Eric Shelton

No. 32
- Position: Running back

Personal information
- Born: June 23, 1983 (age 43) Lexington, Kentucky, U.S.
- Listed height: 6 ft 1 in (1.85 m)
- Listed weight: 246 lb (112 kg)

Career information
- High school: Bryan Station (Lexington)
- College: Louisville
- NFL draft: 2005: 2nd round, 54th overall pick

Career history
- Carolina Panthers (2005–2007); Washington Redskins (2008)*;
- * Offseason or practice squad member only

Awards and highlights
- Second-team All-Conference USA (2004);

Career NFL statistics
- Rushing attempts: 8
- Rushing yards: 23
- Rushing touchdowns: 0
- Receptions: 1
- Receiving yards: 6
- Receiving touchdowns: 0
- Stats at Pro Football Reference

= Eric Shelton (American football) =

American football player (born 1983)

Eric Shelton (born June 23, 1983) is an American former professional football player who was a running back in the National Football League (NFL). He was selected by the Carolina Panthers in the second round of the 2005 NFL draft. He played college football for the Louisville Cardinals.
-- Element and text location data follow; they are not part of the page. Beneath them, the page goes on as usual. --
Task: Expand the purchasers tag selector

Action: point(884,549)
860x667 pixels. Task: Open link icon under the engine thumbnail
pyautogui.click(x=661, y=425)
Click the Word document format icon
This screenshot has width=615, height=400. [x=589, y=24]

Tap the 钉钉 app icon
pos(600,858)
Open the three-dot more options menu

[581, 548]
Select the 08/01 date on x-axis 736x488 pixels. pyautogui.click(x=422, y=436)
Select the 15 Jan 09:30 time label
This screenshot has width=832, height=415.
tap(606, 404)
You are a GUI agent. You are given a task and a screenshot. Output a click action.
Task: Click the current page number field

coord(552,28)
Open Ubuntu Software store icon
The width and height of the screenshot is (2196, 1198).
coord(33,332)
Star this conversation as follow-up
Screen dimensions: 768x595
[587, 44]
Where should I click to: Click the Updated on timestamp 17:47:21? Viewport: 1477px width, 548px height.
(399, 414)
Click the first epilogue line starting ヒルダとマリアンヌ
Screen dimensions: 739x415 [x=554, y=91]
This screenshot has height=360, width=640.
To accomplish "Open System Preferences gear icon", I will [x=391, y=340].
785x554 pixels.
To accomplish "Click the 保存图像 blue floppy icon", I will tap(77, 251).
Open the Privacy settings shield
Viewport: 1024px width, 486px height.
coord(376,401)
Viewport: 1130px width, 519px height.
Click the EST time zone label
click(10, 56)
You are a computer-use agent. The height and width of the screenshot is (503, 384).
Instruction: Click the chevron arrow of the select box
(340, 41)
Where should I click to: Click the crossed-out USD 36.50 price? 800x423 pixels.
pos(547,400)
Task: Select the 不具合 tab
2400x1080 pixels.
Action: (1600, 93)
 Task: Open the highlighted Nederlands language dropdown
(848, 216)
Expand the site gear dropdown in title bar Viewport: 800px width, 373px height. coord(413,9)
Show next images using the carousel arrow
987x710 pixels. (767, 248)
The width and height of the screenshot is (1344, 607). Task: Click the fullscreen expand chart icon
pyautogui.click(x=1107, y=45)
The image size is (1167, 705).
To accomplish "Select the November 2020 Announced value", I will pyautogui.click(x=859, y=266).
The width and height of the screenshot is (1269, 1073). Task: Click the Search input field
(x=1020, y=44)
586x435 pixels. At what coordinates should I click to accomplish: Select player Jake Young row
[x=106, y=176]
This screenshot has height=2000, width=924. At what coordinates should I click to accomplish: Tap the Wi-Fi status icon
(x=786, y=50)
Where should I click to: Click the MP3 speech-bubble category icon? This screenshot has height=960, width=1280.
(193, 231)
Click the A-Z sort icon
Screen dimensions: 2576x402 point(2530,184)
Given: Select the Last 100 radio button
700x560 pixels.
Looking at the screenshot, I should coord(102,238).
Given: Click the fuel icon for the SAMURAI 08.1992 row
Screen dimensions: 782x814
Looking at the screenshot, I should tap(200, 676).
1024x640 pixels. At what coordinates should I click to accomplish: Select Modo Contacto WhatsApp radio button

Shelton was also a member of the Washington Redskins.

==Early life==
Shelton attended Bryan Station High School in Lexington, Kentucky, where he played both running back and linebacker and twice earned state Class 4A Player of the Year honors. He totaled 4,970 yards rushing with 59 touchdowns and 129 tackles with 11 sacks and 41 stops for losses during his career. Shelton was a First-team USA Today and Parade All-American and was also an All-State track performer who competed in the high hurdles, triple jump and 4x100 relay. It was in high school that he met his future wife Shamea. He was on Tom Lemming's Top 100 highschool recruits, ranked at #6 in the nation

==College career==

===Florida State===
Shelton started his collegiate career at Florida State University, where he played one season as a true freshman for the Seminoles. He finished fourth on the team with 29 carries for 130 yards (4.5 avg.) but was disappointed with his playing time and decided to transfer to Louisville. As a result of NCAA transfer rules, however, he was forced to sit out the 2002 season.

===Louisville===
Shelton attended the University of Louisville, and in his junior year (in 2004) he led the Cardinals in rushing (938 yards) and touchdowns (20). His touchdown total tied the single season Louisville touchdown record (since broken by Michael Bush with 23 in 2005) and he also tied a Louisville record by rushing for five touchdowns in a game versus East Carolina University. He ranked sixth in the nation with 120 points. In 22 games with the Cardinals, he totaled 1,728 yards on 312 carries (5.5 avg) and had 30 touchdown runs. His 30 touchdowns rank third all time at Louisville despite his only playing two years there.

==Professional career==

Pre-draft measurables
| Height | Weight | Arm length | Hand span | 40-yard dash | 10-yard split | 20-yard split | 20-yard shuttle | Three-cone drill | Vertical jump | Broad jump | Bench press |
| 6 ft 1+1⁄2 in (1.87 m) | 246 lb (112 kg) | 33+5⁄8 in (0.85 m) | 9+1⁄2 in (0.24 m) | 4.53 s | 1.64 s | 2.68 s | 4.08 s | 7.46 s | 38.5 in (0.98 m) | 10 ft 4 in (3.15 m) | 18 reps |
All values from NFL Combine/Pro Day

===Carolina Panthers===
Shelton was selected in the second round (54th overall) of the 2005 NFL draft by the Carolina Panthers with a pick they obtained from the Seattle Seahawks. Shelton's NFL career got off to a rough start as he was placed on injured reserve at the beginning of the 2005 NFL season due to a broken foot. In the 2006 season, Shelton rushed for 23 yards on only eight carries, and was activated in only eight games. After a disappointing career with the Panthers he was released by them on September 1, 2007.

===Washington Redskins===
On January 9, 2008, the Washington Redskins signed Shelton to a future contract. He was waived/injured with a neck injury on July 30 and subsequently placed on injured reserve. He was released with an injury settlement on August 15.

==Personal life==
Shelton and his wife Shamea had their wedding documented on episode six of the first season of My Big Fat Fabulous Wedding, a show on WE, Women's Entertainment Network. The final cost for the Lexington, KY wedding was $270,000, funded by Shelton's endorsement money.